Justice Thomas justly complains in dissent that
[a]llowing the government to take property solely for public purposes is bad enough, but extending the concept of public purpose to encompass any economically beneficial goal guarantees that these losses will fall disproportionately on poor communities. Those communities are not only systematically less likely to put their lands to the highest and best social use, but are also the least politically powerful.[64]
Justice Thomas, with some bitter irony, wonders what has happened to the Court's vaunted "heightened judicial solicitude" for "discrete and insular minorities." Surely, Justice Thomas chides, "that principle would apply with great force to the powerless groups and individuals the Public Use Clause protects. The deferential standard this Court has adopted for the Public Use Clause is therefore deeply perverse."[65] It was once believed that those who were isolated from the majoritarian political process, "discrete and insular" minorities, deserved judicial solicitude, not judicial deference. The powerless are not those who inhabit the halls of power in local communities nor are they players in redevelopment agencies. Their interests--indeed, their rights--are easily sacrificed to a concept of "public purpose" where private individuals can be the direct and indirect beneficiaries of eminent domain. This is indeed a perversion of the rule of law.
Public Purpose and the Administrative State
The "public purpose" standard is well suited to serve the ends of the administrative state--this was clearly articulated by Justice Stevens. One great barrier to the complete victory of the administrative state is private property ownership and the stubborn refusal--even selfish--on the part of property owners to use their property for public rather than private purposes. From the point of view of the administrative state, public purpose standards for eminent domain effectively transfers all private property into the hands of government to be used at its discretion. This means that, in effect, all property is owned by government and property owners hold property only to the extent that someone else cannot use the property in a manner that better serves a public purpose. All property ownership is therefore conditioned by a "public purpose" standard that is determined by the minions of the administrative state. As long as property is used for public purposes, then the administrative state will acquiesce in its use. The problem, of course, is that "public purposes" are constantly evolving and creating new demands and requiring new resources. Under public purpose standards, use is only conditional; private property has been abolished in the sense that private property is no longer held as an indefeasible individual right. Property now is only held in "trust" for the public. As simple examples of this doctrine, consider only wetlands regulations and endangered species regulations. Vast tracts of private land have been effectively confiscated by the operation of these two regulations. Individuals still own the land, but their use is conditioned by a "public trust." Whether property is taken without compensation (as in the case of regulatory takings) or by eminent domain proceedings, public trust or public purpose takes precedence over private ownership.

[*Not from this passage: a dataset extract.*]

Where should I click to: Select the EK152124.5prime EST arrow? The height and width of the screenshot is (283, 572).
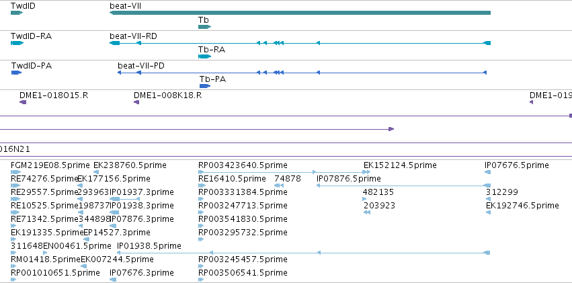367,172
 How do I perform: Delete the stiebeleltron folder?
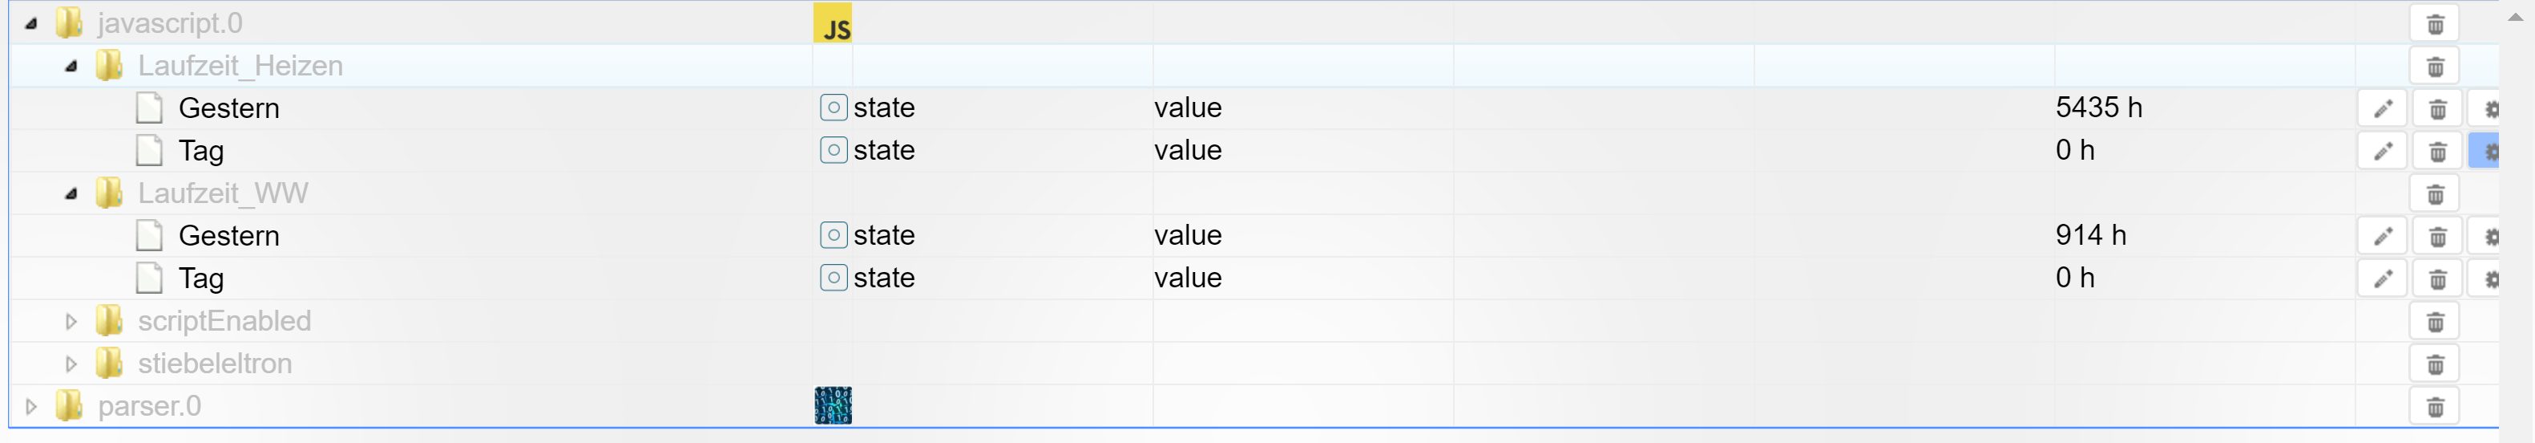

Blackstone and Feudalism: Natural Rights and Prescriptive Rights
At the beginning of his dissent, Justice Thomas summoned Blackstone in defense of the Fifth Amendment. "Long ago," Justice Thomas wrote, "William Blackstone wrote that 'the law of the land...postpone[s] even public necessity to the sacred and inviolable rights of private property.' The Framers embodied that principle in the Constitution, allowing the government to take property not for 'public necessity,' but instead for 'public use.'...Defying this understanding, the Court replaces the Public Use Clause with a Public Purpose Clause...(or perhaps the 'Diverse and Always Evolving Needs of Society Clause')."[66] But as we have already seen, Madison had rejected Blackstone's definition of "the sacred and inviolable rights of private property." Madison sought to expand the sphere and extend the reach of the natural right to property. It is true that the common law had gradually developed a prescriptive private right to property, and it occupies a prominent place in Blackstone's Commentaries. Blackstone describes the right to property as an "absolute right, inherent in every Englishman." Although "the original of private property is probably founded in nature...the modifications under which we at present find it, the method of conserving it in the present owner, and of translating it from man to man, are entirely derived from society; and are some of these civil advantages, in exchange for which every individual has resigned a part of his natural liberty." While the right of property "is probably founded in nature," it is not nature or natural right which is dispositive for Blackstone; rather it is the "antient statutes" of England that established the "absolute right" to property.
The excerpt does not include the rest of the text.